* **What to work on**
In the listing below, identify each line with the word "give" and return those lines.

▬▬▬▬▬▬

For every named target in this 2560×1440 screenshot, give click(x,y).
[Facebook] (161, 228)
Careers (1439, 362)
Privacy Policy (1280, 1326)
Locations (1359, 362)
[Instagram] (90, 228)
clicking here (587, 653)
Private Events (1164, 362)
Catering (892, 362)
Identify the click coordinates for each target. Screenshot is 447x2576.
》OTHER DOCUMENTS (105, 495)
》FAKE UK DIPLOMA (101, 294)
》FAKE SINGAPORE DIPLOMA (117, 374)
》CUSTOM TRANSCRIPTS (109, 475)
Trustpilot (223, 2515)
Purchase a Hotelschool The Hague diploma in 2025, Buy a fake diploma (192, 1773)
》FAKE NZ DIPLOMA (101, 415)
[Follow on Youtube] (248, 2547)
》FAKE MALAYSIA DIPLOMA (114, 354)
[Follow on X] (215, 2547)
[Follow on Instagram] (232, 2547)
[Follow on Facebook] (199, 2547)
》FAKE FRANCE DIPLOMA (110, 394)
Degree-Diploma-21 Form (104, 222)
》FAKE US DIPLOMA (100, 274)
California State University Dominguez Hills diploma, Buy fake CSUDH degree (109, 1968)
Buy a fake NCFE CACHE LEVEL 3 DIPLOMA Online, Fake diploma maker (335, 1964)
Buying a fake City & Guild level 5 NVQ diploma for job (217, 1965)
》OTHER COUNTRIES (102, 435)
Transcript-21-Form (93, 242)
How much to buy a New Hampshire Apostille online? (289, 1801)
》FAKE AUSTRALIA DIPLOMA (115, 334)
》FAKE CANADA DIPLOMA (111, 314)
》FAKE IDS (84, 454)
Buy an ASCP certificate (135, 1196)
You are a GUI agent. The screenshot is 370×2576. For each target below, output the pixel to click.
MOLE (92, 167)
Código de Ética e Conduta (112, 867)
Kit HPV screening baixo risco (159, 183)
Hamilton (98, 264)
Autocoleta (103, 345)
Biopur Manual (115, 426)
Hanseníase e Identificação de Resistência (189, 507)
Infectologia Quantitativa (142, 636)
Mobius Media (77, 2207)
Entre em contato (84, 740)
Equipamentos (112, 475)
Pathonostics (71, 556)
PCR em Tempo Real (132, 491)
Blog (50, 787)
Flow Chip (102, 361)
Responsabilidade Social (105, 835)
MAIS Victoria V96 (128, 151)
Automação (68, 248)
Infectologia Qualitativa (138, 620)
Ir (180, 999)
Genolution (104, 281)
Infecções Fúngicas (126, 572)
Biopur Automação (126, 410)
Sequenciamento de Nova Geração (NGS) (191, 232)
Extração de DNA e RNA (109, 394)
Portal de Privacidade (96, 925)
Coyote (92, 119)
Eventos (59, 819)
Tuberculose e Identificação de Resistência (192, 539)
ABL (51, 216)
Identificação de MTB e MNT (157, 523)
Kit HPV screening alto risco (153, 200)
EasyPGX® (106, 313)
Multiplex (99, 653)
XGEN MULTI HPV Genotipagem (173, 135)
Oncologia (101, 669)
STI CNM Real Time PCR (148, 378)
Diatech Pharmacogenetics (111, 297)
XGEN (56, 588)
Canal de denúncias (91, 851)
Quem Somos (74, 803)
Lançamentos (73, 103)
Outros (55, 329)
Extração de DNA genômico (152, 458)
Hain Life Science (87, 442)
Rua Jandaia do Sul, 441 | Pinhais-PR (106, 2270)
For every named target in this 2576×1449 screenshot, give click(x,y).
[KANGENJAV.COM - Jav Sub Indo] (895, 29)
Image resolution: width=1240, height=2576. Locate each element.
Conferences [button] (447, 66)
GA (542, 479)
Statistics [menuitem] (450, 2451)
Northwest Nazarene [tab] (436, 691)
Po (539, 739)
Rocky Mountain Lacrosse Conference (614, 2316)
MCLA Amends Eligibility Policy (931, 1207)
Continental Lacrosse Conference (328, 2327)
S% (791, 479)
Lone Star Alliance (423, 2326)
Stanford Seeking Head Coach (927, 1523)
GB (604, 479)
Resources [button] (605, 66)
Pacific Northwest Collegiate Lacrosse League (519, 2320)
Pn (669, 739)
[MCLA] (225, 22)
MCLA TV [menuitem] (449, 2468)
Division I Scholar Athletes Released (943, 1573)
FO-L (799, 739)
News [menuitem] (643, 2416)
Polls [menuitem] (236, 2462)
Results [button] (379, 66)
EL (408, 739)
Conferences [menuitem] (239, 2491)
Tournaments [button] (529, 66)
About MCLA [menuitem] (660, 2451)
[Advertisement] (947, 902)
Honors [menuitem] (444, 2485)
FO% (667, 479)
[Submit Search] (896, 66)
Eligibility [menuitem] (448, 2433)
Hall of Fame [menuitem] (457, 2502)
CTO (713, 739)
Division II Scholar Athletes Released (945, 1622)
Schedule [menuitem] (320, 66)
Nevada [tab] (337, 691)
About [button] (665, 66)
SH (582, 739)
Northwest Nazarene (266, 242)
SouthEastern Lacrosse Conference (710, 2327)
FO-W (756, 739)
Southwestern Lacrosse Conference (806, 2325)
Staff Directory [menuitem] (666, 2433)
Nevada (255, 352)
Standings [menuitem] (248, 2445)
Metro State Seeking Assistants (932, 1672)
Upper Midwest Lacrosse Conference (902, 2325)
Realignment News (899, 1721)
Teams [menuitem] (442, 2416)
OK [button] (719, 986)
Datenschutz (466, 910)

▬▬▬▬▬▬

* **Worked solution**
For every named target in this 2560×1440 screenshot, give click(x,y).
For every named target in this 2576×1449 screenshot, give click(x,y).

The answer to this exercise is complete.